Problem statement:
For each line of the data below, copy it if it holds the word "agent".

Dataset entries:

★ ★ ★ ★ ★ ★ ★

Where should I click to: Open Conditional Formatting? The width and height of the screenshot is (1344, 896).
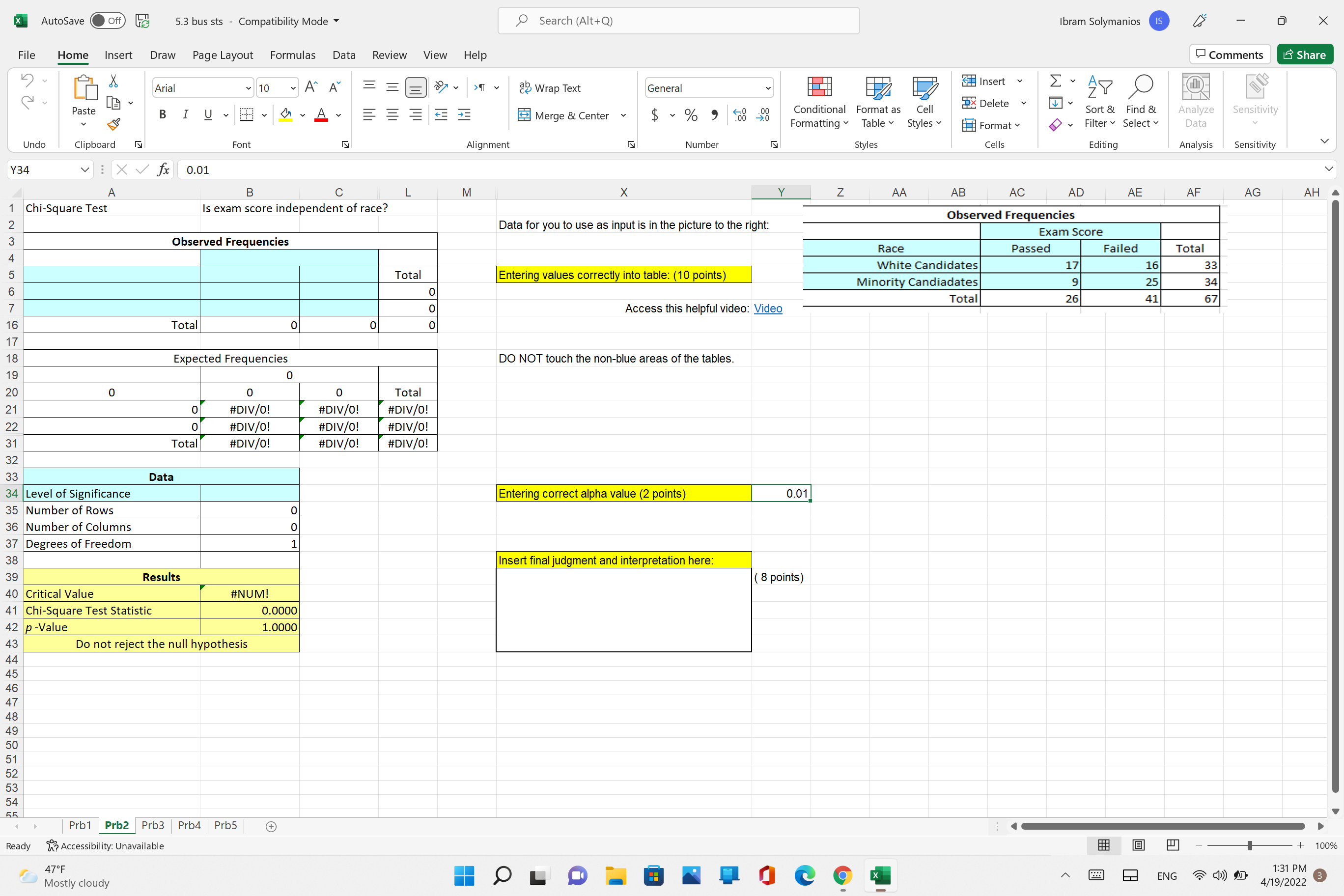click(x=819, y=102)
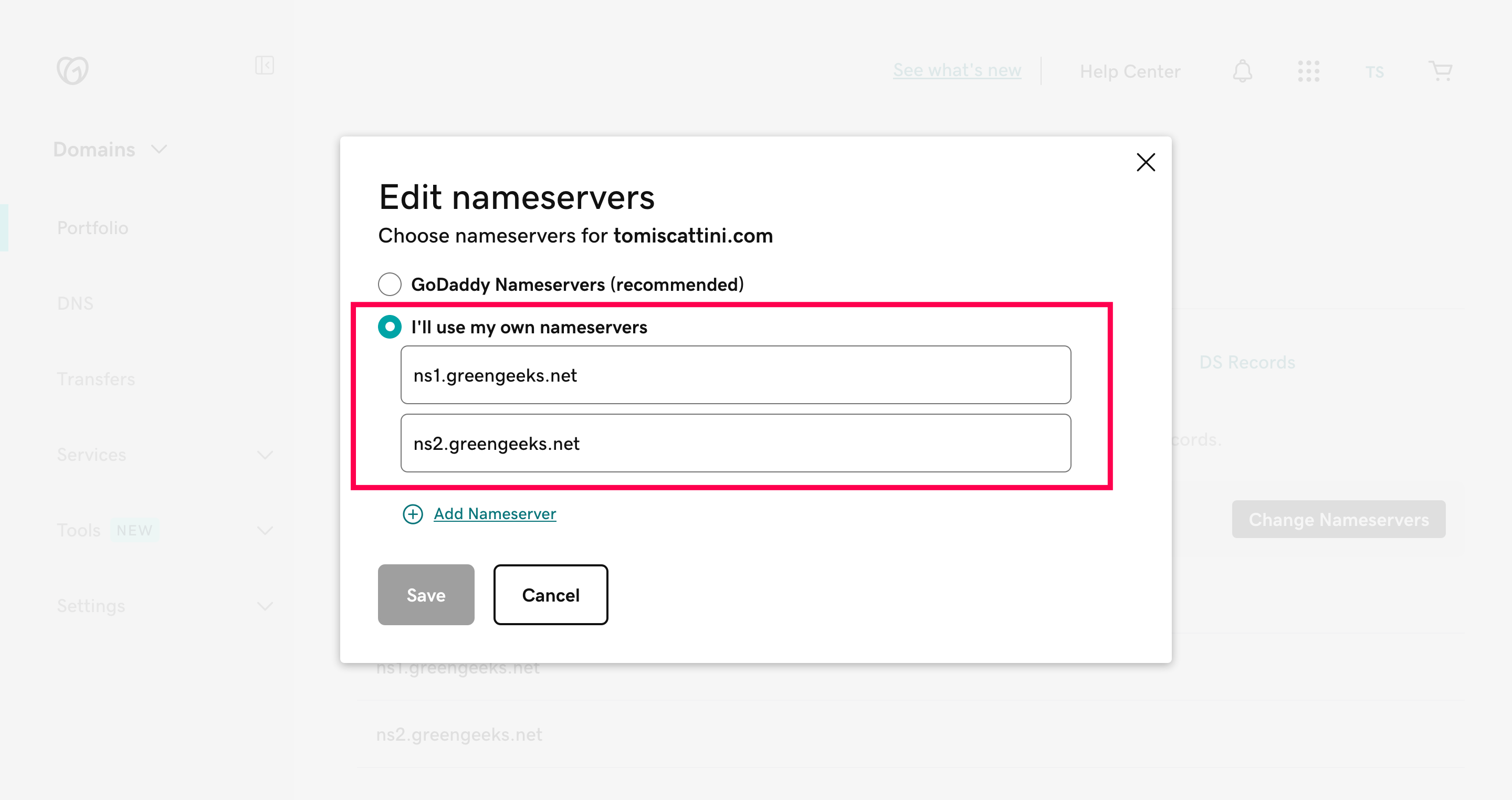
Task: Open the apps grid menu
Action: [x=1308, y=71]
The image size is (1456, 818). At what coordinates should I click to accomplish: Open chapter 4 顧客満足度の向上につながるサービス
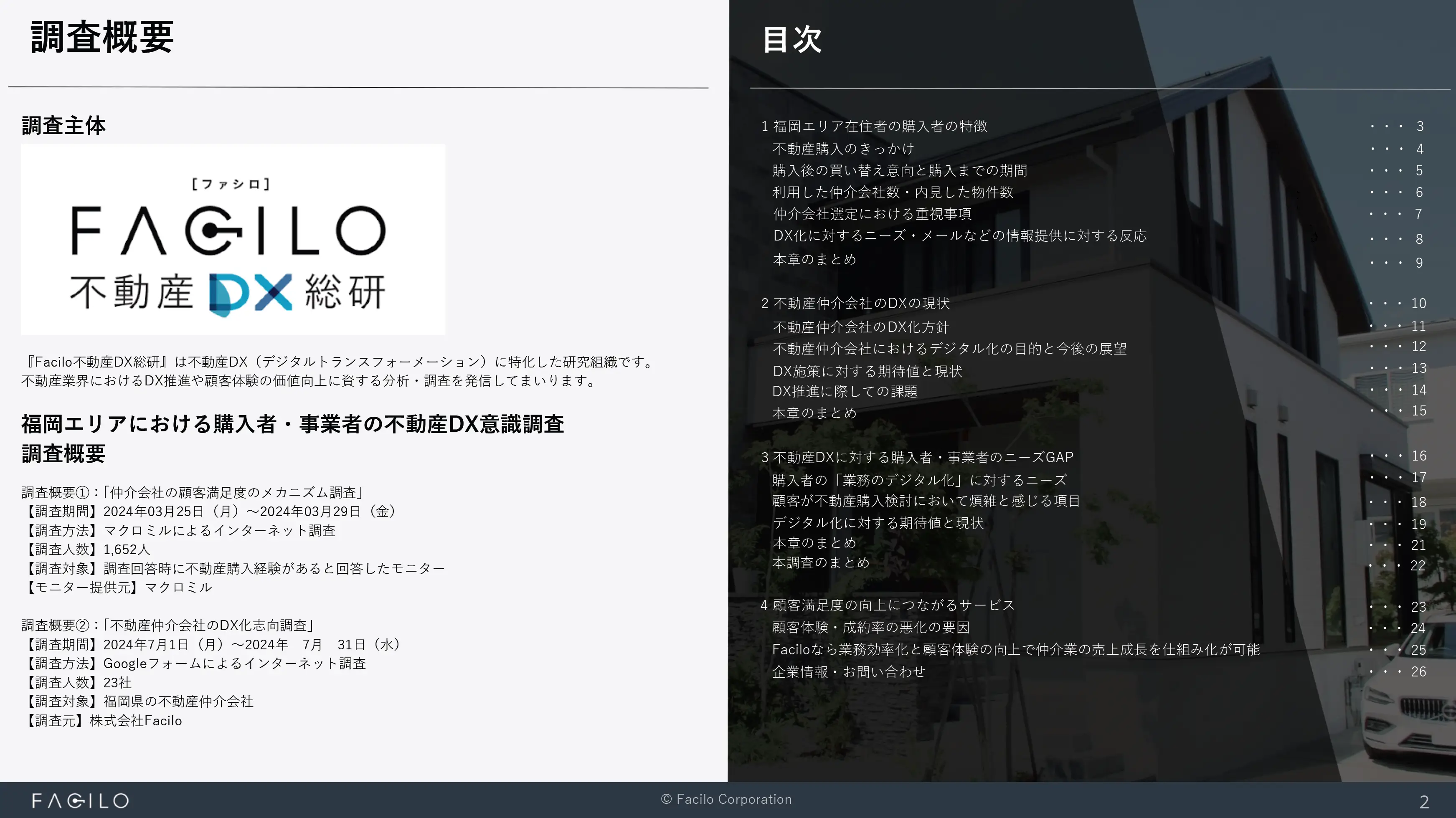(888, 605)
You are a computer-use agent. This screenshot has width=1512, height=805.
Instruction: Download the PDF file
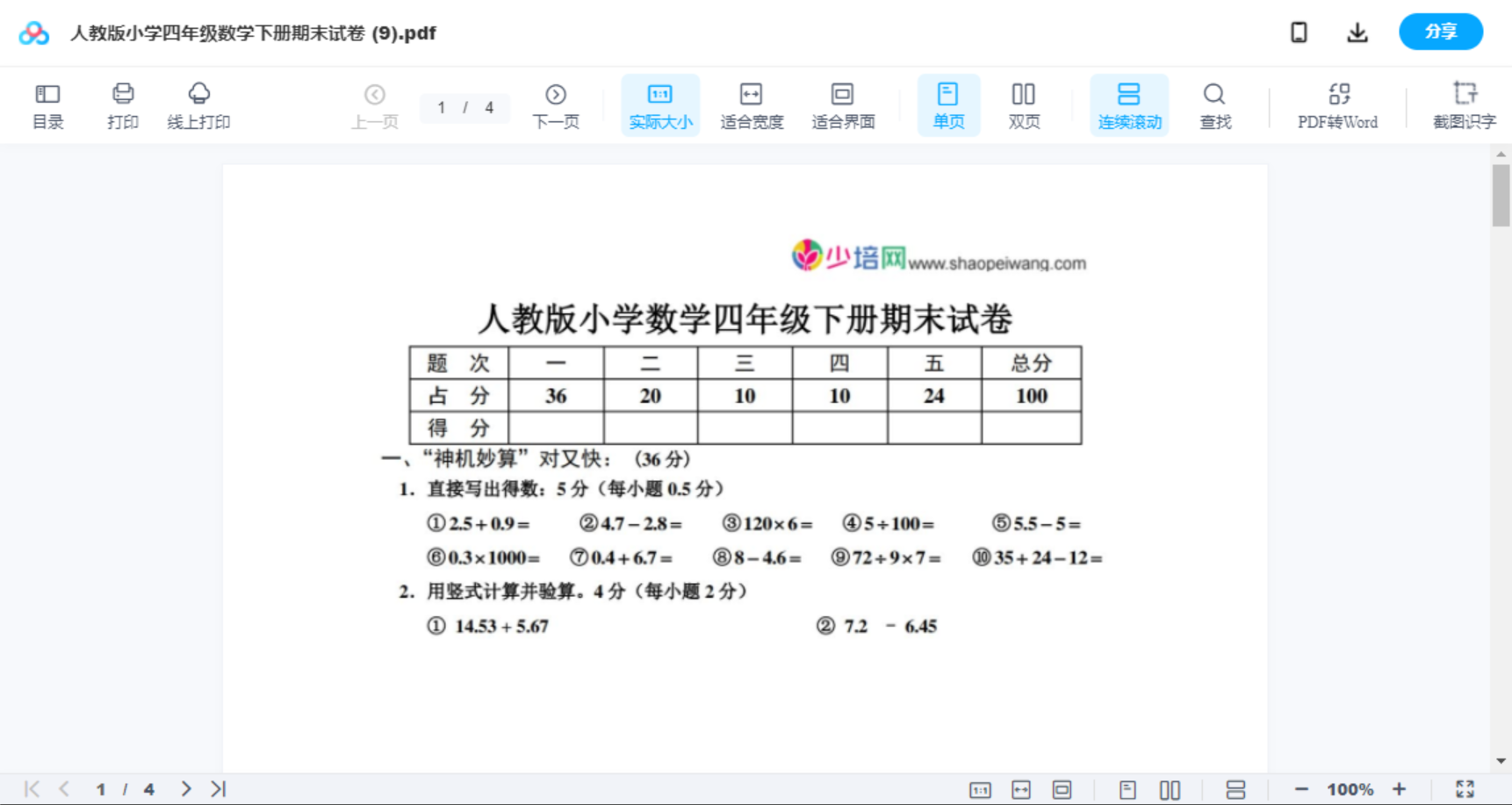coord(1357,32)
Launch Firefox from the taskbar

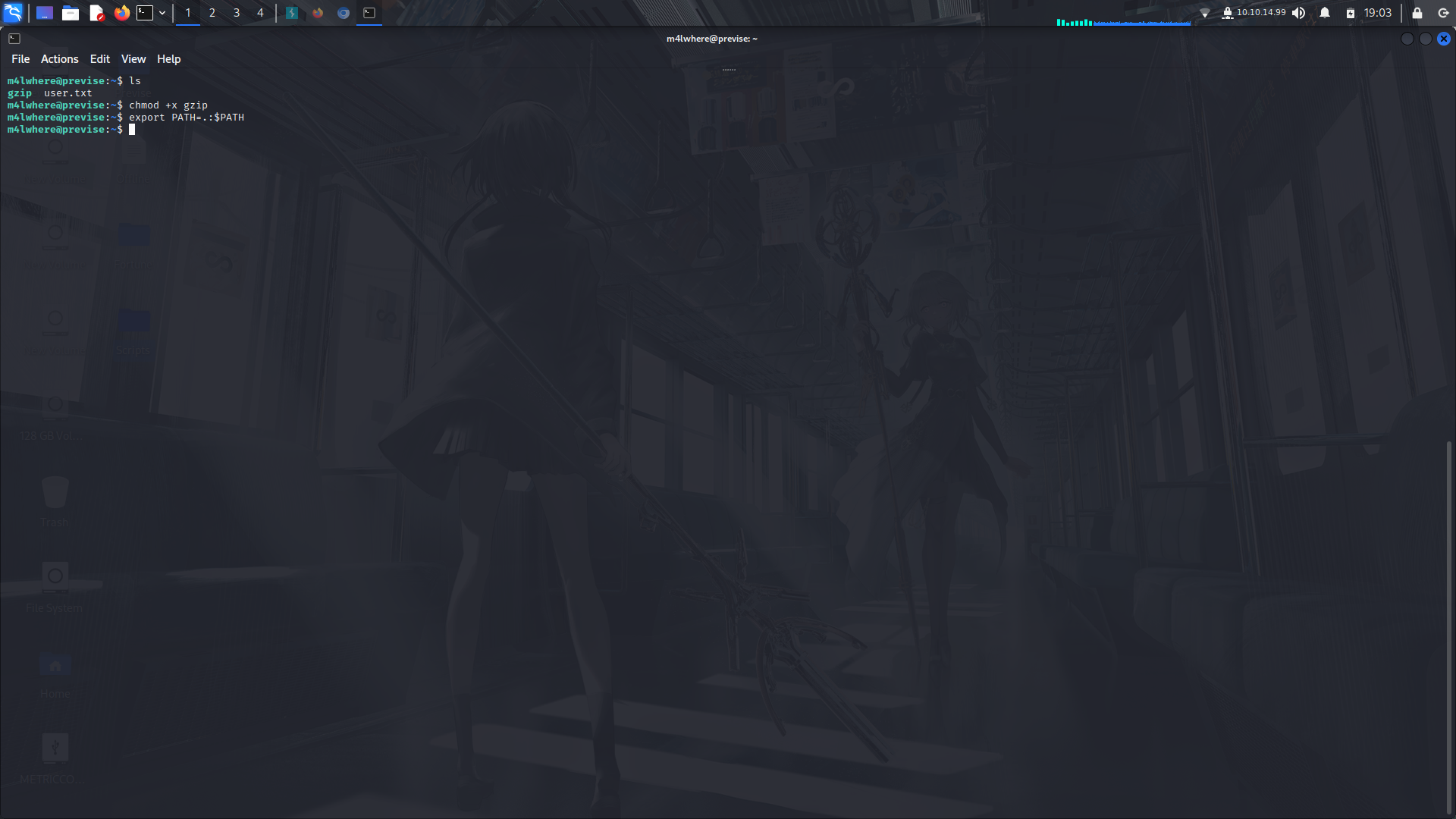(122, 12)
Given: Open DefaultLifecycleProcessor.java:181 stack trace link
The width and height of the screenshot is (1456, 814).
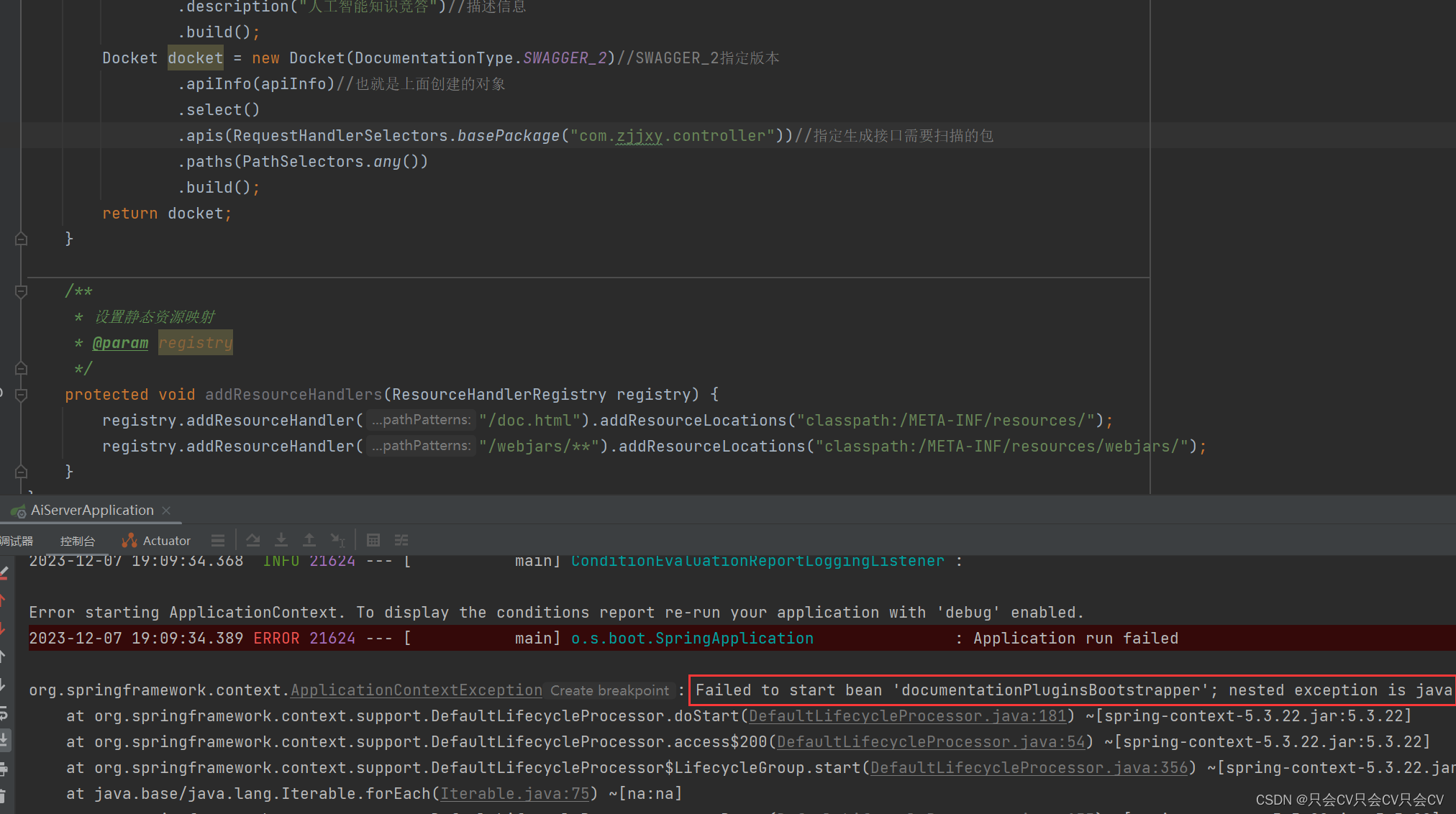Looking at the screenshot, I should pyautogui.click(x=908, y=716).
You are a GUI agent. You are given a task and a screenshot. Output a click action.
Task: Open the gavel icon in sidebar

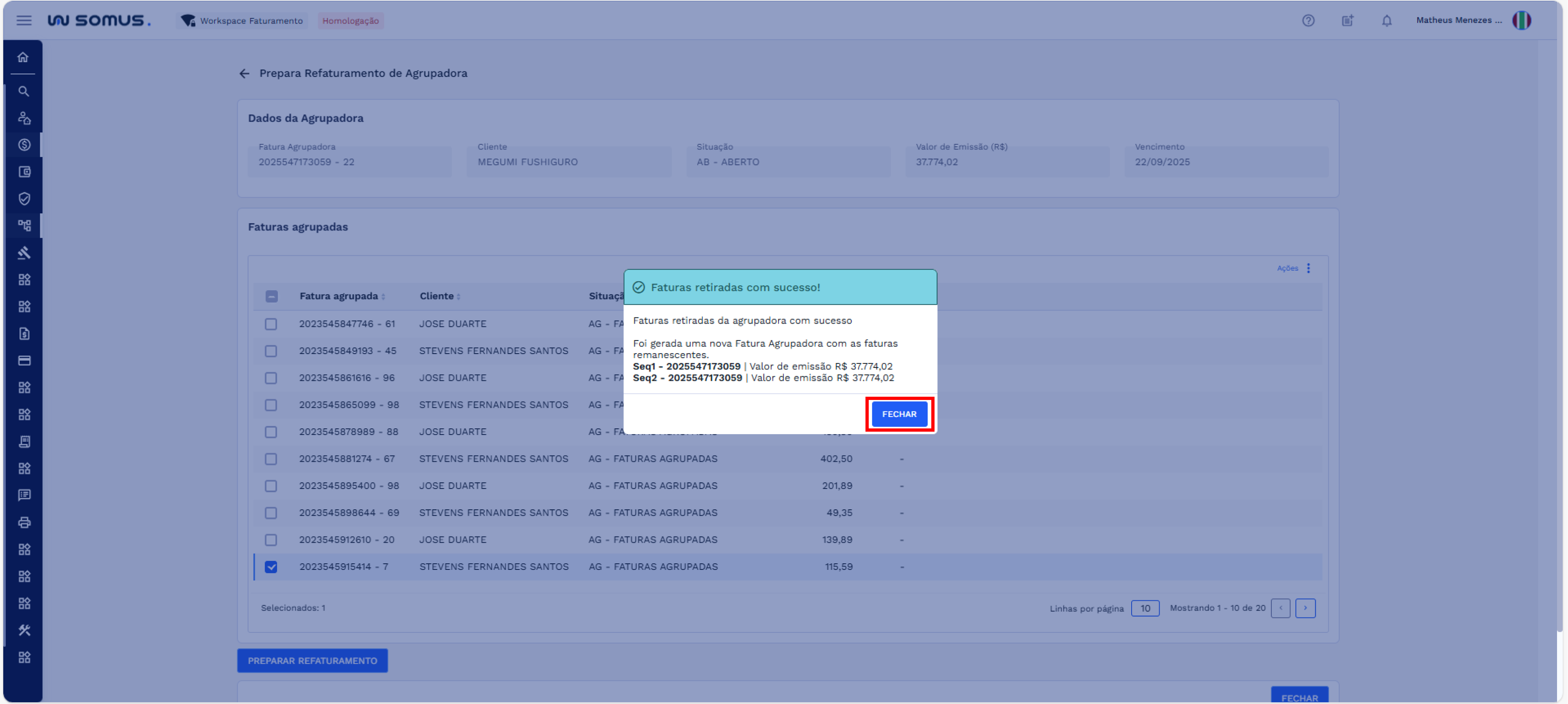[x=24, y=253]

★ ★ ★ ★ ★ ★ ★

Solution below:
You are a computer-use agent. This screenshot has width=1512, height=805.
You are a GUI agent. You are given a task and a screenshot. Output a click action.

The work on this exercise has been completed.